*Objective*. Write out every line of the records below, requests included, and shift each coordinate in the answers by -64. Leave the pictures out.

*Dataset*.
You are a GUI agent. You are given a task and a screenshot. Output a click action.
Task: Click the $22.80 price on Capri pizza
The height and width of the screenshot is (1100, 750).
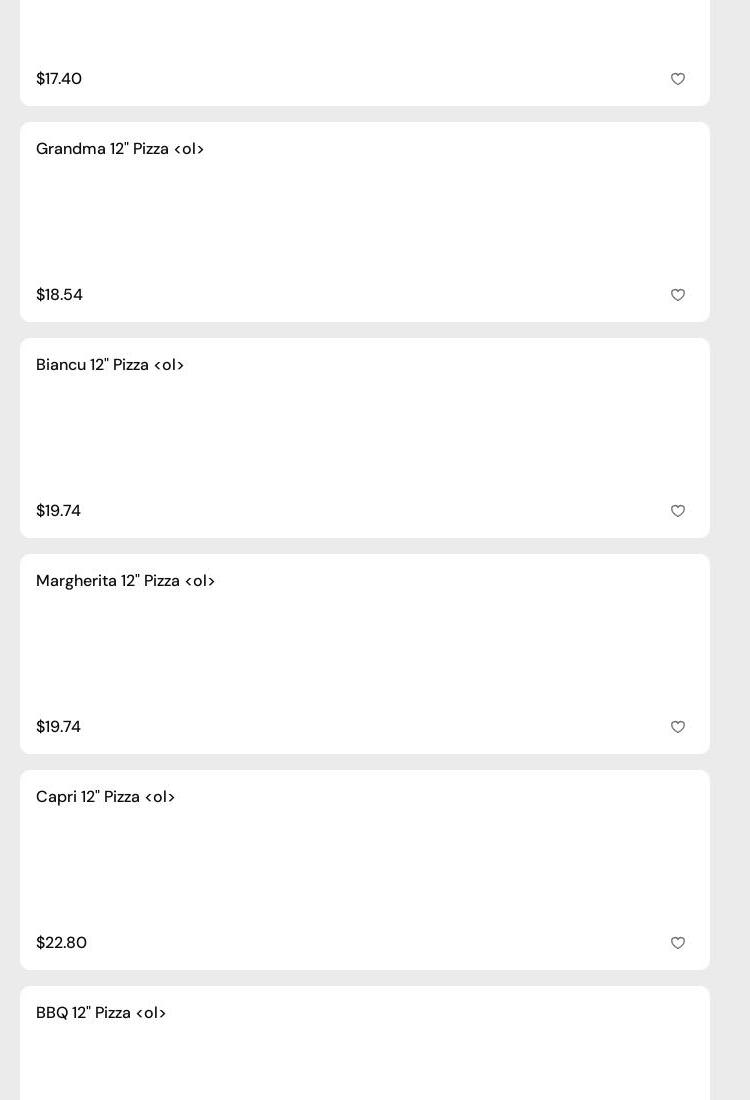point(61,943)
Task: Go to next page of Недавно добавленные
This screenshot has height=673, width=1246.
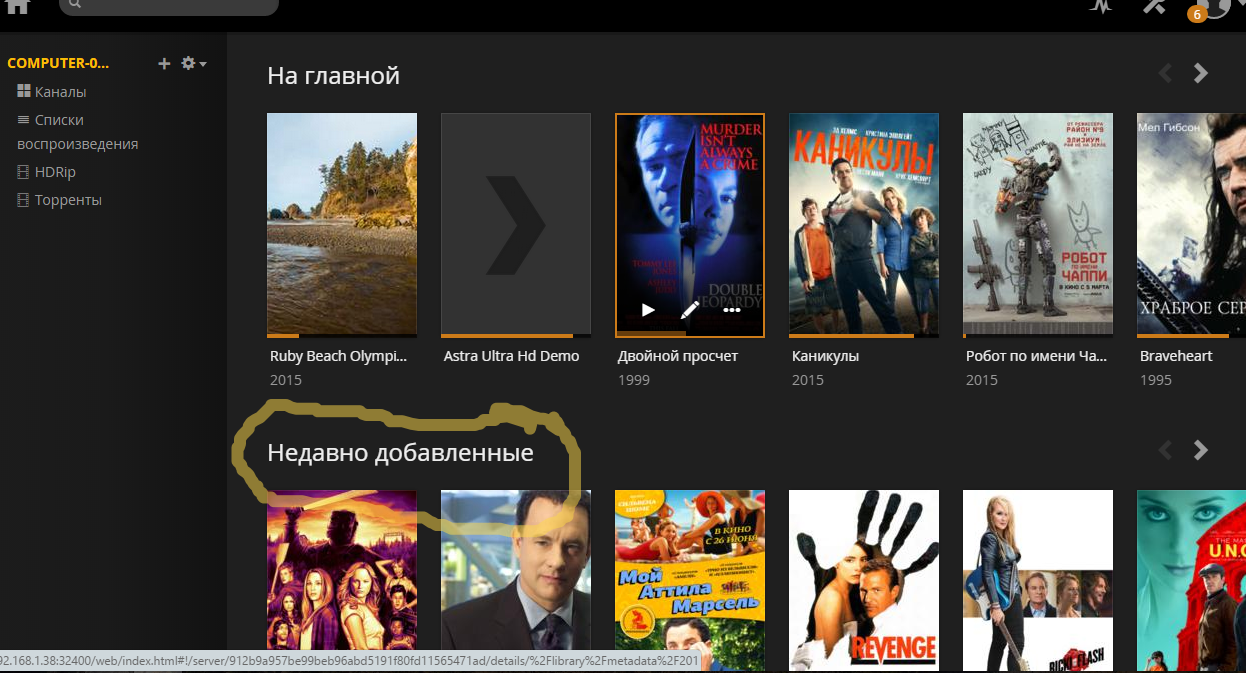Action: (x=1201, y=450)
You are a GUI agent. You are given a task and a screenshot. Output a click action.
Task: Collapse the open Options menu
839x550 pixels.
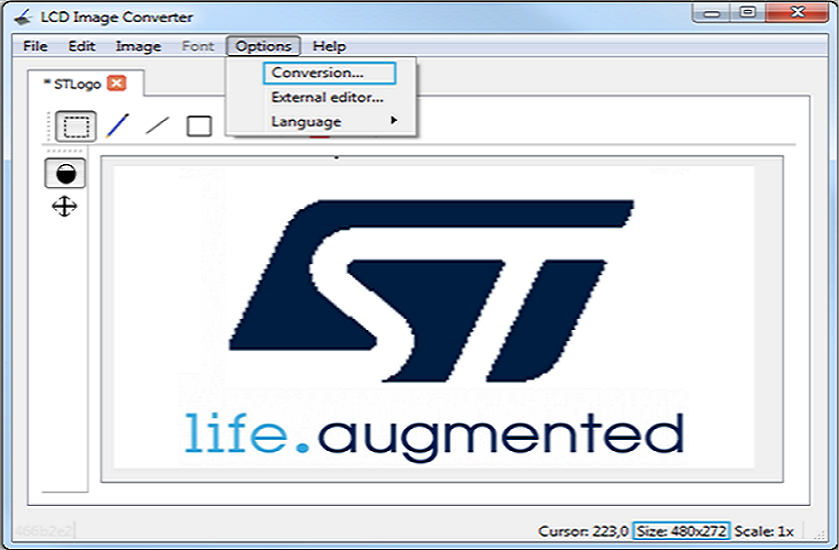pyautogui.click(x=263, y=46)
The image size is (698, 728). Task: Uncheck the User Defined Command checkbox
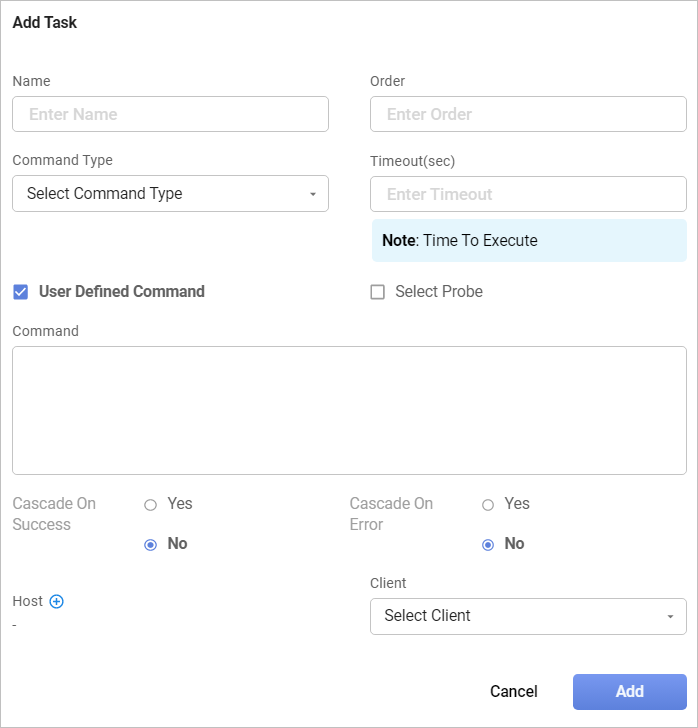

*Answer to this task*.
You are a GUI agent. You are given a task and a screenshot. Output a click action.
Task: Click the $22.80 price on Capri pizza
The height and width of the screenshot is (1100, 750).
point(-3,879)
Task: Go to next page of Недавно добавленные
This screenshot has height=673, width=1246.
Action: (x=1137, y=386)
You are a GUI agent. You are given a task and a screenshot. Output a click action.
Task: Collapse the open Options menu
839x550 pixels.
pyautogui.click(x=199, y=-18)
The image size is (698, 728). Task: Uncheck the User Defined Command checkbox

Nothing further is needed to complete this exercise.